Research in context
Evidence before this study
We searched PubMed for publications of clinical trials and review articles using combinations and variations of the search terms “psoriasis”, “biologics”, “guselkumab and psoriasis”, “secukinumab and psoriasis”, “quality of life”, “efficacy standards for psoriasis”, “comparator or head-to-head psoriasis studies”, “psoriasis cytokines”, “interleukin (IL)-17 and psoriasis”, “IL-23 and psoriasis”, “IL-12/23 and psoriasis”, and “safety of biologics in psoriasis”. We also used other public search engines to retrieve relevant package inserts from companies. We did the searches from Oct 22 to Dec 4, 2018, and included materials published from Jan 1, 1999, to Dec 4, 2018. We observed from this search that although significant improvements in the efficacy of biologics for the treatment of moderate-to-severe psoriasis have been made, patients' desire for clear skin, and stable, long-term control is generally of greater relevance than an early response.
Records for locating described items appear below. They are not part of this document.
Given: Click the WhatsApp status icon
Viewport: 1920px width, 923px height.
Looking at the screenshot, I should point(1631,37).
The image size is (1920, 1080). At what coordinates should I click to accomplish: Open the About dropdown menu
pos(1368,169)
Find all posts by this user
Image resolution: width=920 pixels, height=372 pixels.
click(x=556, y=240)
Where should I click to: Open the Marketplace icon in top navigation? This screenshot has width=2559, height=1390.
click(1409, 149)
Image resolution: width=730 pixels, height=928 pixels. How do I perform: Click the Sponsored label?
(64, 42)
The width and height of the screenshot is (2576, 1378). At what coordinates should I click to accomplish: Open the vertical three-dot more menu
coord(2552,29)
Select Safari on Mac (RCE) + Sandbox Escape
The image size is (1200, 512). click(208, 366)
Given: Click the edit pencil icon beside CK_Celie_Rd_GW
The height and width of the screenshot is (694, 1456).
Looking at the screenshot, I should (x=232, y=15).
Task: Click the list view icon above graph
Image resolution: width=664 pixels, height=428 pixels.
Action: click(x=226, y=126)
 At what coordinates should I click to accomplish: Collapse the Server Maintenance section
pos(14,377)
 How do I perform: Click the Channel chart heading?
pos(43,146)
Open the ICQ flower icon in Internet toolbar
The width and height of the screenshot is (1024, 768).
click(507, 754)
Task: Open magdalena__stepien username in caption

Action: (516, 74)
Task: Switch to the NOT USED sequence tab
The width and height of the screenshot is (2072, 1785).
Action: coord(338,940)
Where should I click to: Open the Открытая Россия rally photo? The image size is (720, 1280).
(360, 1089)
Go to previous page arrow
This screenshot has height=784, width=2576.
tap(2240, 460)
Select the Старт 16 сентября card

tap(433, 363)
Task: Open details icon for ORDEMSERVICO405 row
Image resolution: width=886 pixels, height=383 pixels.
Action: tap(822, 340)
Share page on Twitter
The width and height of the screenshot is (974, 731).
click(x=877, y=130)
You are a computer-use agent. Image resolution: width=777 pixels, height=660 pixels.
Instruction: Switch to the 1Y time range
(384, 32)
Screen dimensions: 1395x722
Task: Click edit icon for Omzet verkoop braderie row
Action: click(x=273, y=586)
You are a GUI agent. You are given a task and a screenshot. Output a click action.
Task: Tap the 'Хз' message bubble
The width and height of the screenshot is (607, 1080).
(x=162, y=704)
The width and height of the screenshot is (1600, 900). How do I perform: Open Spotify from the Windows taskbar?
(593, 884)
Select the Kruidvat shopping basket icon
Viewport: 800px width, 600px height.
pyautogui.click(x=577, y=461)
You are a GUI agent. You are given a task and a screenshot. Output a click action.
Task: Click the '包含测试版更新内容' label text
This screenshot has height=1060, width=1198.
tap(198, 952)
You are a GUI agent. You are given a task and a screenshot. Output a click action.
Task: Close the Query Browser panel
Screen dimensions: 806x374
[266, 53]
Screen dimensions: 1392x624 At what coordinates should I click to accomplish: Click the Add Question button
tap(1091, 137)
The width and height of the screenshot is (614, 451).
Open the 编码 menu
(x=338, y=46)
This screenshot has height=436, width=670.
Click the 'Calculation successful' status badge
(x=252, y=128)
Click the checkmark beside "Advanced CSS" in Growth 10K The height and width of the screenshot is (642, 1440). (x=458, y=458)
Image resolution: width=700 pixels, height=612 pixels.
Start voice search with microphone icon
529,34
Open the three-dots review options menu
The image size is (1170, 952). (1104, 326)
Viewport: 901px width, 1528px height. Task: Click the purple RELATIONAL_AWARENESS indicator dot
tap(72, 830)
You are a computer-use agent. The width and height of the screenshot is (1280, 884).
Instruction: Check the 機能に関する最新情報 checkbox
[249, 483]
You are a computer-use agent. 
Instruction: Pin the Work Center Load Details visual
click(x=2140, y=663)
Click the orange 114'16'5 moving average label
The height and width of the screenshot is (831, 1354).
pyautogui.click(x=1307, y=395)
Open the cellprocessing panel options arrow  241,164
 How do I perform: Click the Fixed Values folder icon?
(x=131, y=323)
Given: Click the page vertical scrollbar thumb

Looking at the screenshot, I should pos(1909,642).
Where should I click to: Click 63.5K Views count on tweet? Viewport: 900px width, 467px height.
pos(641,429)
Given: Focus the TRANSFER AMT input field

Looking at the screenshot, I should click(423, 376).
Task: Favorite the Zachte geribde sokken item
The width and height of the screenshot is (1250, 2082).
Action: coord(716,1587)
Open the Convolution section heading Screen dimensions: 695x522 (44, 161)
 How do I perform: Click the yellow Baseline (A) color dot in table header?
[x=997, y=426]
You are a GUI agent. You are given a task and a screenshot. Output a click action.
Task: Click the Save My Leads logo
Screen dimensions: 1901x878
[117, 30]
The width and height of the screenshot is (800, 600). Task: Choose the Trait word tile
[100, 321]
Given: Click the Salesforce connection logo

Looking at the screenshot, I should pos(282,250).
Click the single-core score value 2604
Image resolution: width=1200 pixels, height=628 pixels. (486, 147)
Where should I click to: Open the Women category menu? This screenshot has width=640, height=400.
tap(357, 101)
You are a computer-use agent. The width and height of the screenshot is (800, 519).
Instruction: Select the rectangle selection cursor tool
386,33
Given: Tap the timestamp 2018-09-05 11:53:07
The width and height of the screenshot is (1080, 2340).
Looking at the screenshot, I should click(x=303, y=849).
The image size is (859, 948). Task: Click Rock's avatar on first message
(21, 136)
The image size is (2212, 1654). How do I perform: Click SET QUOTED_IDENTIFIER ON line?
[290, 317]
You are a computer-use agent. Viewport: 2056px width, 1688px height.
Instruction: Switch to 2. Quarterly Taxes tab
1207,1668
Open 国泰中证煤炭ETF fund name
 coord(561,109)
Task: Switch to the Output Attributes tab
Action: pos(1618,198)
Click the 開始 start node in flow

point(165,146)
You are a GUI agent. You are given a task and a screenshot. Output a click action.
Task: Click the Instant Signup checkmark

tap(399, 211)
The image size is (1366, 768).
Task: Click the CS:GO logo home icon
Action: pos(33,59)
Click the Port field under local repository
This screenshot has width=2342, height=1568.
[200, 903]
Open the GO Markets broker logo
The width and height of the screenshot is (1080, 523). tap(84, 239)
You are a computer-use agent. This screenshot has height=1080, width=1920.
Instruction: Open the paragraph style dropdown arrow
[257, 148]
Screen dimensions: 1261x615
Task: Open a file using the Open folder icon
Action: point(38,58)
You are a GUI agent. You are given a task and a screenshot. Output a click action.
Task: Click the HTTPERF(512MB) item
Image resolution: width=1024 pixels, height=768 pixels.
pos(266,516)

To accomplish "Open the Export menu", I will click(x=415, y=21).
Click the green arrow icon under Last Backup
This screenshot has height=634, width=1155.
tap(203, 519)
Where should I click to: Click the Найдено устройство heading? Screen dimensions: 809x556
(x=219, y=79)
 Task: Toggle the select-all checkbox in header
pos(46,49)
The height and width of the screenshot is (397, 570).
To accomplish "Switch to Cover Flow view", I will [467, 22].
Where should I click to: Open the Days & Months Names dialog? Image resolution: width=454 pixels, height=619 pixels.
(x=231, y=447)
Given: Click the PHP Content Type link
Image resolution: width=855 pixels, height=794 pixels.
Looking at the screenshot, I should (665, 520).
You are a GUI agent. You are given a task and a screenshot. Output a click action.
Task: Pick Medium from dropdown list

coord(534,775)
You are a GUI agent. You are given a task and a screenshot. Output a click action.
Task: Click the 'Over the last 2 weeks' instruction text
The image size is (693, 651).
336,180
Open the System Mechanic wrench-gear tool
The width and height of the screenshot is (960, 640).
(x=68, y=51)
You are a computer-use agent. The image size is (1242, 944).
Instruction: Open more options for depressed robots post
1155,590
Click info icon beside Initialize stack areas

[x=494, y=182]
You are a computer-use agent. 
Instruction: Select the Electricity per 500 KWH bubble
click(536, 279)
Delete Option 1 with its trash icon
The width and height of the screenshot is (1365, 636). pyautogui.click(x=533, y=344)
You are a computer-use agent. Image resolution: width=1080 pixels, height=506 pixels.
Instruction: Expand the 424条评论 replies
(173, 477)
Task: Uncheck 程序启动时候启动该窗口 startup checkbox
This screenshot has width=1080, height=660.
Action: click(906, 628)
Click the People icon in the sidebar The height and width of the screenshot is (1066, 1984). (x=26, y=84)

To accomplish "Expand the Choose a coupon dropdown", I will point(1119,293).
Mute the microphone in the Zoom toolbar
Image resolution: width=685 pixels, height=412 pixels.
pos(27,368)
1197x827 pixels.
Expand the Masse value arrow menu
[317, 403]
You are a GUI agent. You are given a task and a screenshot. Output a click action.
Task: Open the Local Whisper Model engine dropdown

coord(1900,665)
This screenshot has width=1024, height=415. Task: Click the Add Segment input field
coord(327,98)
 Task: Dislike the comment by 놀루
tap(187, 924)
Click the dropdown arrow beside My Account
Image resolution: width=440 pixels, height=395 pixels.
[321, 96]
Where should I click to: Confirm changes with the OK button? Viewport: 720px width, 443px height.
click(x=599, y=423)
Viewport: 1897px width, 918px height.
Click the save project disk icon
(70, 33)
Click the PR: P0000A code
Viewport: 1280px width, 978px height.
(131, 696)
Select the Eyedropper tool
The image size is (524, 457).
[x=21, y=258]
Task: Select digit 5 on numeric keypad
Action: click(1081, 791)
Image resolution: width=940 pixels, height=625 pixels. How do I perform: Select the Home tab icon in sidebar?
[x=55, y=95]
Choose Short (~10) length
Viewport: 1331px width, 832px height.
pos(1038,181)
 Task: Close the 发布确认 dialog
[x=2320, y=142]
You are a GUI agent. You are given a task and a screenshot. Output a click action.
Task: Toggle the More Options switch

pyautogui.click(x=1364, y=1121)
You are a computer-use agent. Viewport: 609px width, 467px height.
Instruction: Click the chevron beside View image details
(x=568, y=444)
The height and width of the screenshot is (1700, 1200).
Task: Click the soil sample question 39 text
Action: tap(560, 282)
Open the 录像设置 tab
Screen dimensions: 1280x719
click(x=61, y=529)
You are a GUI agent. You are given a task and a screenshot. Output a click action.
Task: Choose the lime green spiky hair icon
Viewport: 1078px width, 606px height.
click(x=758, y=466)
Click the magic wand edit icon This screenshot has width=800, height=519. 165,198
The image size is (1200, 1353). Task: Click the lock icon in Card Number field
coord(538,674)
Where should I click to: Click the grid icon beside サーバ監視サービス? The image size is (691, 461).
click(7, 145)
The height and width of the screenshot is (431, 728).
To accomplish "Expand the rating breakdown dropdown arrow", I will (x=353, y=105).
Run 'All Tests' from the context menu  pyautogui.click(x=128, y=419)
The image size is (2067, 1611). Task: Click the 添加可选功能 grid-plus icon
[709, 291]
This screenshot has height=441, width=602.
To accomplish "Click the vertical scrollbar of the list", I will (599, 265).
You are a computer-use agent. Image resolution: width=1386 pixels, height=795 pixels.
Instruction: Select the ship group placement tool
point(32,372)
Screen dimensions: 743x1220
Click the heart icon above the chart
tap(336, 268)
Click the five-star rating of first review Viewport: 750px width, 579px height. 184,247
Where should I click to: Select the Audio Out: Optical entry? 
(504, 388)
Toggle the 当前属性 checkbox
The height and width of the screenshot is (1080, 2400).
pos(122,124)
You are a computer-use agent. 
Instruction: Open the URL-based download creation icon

Until the past 4 years, dermatologists have had access to anti-tumour necrosis factor drugs and the IL-12/23p40 inhibitor, ustekinumab, for the treatment of moderate-to-severe psoriasis. Two novel classes of targeted biologic therapies are now available, the IL-17A inhibitors (first-in-class drug approved in 2015) and the IL-23p19 inhibitors (first-in-class drug approved in 2017), which are generally more effective. The first approved and available representatives of these classes are secukinumab (an IL-17A inhibitor) and guselkumab (an IL-23p19 inhibitor). Until now, there has been no comparison of these two novel classes in a head-to-head study. This information might also have relevance to a broader scope of health-care providers given the differential effects of these drug classes in other immune-mediated diseases such as inflammatory bowel disease and ankylosing spondylitis.
Added value of this study
The ECLIPSE study is the first head-to-head comparator trial between guselkumab and secukinumab. This study showed that guselkumab was superior to secukinumab for patients achieving an improvement of 90% or more in the Psoriasis Area and Severity Index (PASI 90) from baseline at week 48 (p<0·0001). This primary endpoint was assessed considerably later than was done in most pivotal phase 3 psoriasis trials. The proportions of patients with a response for other stringent longer-term efficacy endpoints (PASI 100, Investigator's Global Assessment [IGA] score of 0, and IGA score of 0 or 1 at week 48) were also numerically higher for guselkumab than for secukinumab, although formal statistical testing was not done. This report also provides a comprehensive assessment of efficacy over time in which clear differences were observed. Between week 3 and week 12, the proportions of patients achieving a PASI 90 response were higher in the secukinumab group than in the guselkumab group; at weeks 16 and 20 they were similar in the two groups; and from week 28 to 48 they were higher in the guselkumab group.
Both guselkumab and secukinumab were well tolerated. Although the proportion of overall adverse events and serious adverse events were similar in the two groups, some safety differences were observed. A higher proportion of patients with Crohn's disease was reported with secukinumab than with guselkumab, consistent with previous study findings and the approved label. A higher proportion of patients with non-melanoma skin cancers was reported for guselkumab than with secukinumab, which was not a known safety risk for guselkumab.
Implications of all the available evidence
The ECLIPSE study provides a comparison between the most effective classes of biologics used for treating moderate-to-severe psoriasis—generating valuable data for understanding the timeline and extent of efficacy of targeting IL-23p19 versus IL-17A—as well as a comparative safety profile, for a duration of nearly 1 year. This first ever head-to-head comparison of an IL-23p19 inhibitor (guselkumab) versus an IL-17A inhibitor (secukinumab), reported superior long-term efficacy for guselkumab at week 48. These findings should assist health-care providers in their decision making process when selecting a biologic for treating moderate-to-severe psoriasis.